- Written tasks -
a - In the terms and conditions excerpt, what is the contract language?
b - From the terms and conditions excerpt, duplicate the passage that begins at the words "2. Definitions" and stops after "a commercial manner.".
c - Based on the terms and conditions excerpt, state whether each statement agrees with it, and support each judgment with the deciding words quoted from the excerpt. (i) The managing directors are Mr Simon Adrian and Mr Klaus März. (ii) A guest may be a legal person. (iii) An innkeeper may be a legal person.

- Passage -
======

1.1. The following General Terms and Conditions (“GTC”) govern the contractual relationship between us, the commercial entity

Mönchhof GmbH & Co. KG

Mönchhof

54539 Ürzig, Germany

Managing Directors: Mr Simon Adrian and Mr Klaus März

and our customers.

You can reach us at:

Phone: +49 6532 93164

Fax: +49 6532 93166

Email: info@moenchhof.de

1.2. The contract language is German.

2. Definitions

2.1. A “merchant” is either a person who operates a commercial business or a person who has their business name entered in the commercial register.

2.2. A “commercial business” is any business operation unless the nature or scope of the enterprise does not require a business organisation conducted in a commercial manner.

2.3. An “entrepreneur” is a natural or legal person, or a partnership with legal capacity, who, when concluding a legal transaction, acts in the exercise of their commercial or self-employed professional activity.

2.4. A “consumer” is any natural person who concludes a legal transaction for purposes that can predominantly neither be attributed to their commercial nor their self-employed professional activity.

2.5. A “guest” is a natural person accommodated for a limited period in return for payment. The “booking guest” is the guest who completes the booking process and receives the booking confirmation.

2.6. An “innkeeper” is a natural or legal person who commercially accommodates third parties.

======

- Provided material -
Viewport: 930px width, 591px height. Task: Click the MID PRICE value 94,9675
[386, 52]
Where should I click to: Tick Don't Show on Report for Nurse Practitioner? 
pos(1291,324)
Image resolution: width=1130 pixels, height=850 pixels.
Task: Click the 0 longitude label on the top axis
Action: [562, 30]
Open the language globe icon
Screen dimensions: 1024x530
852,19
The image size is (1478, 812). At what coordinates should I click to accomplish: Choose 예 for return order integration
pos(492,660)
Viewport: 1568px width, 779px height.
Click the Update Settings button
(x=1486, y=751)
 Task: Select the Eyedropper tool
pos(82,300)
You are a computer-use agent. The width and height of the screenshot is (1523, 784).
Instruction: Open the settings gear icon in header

======

- Expected answers -
a - German.

b -
2. Definitions

2.1. A “merchant” is either a person who operates a commercial business or a person who has their business name entered in the commercial register.

2.2. A “commercial business” is any business operation unless the nature or scope of the enterprise does not require a business organisation conducted in a commercial manner.

c -
(i) Yes: "Managing Directors: Mr Simon Adrian and Mr Klaus März"
(ii) No: "A “guest” is a natural person accommodated for a limited period in return for payment."
(iii) Yes: "An “innkeeper” is a natural or legal person who commercially accommodates third parties."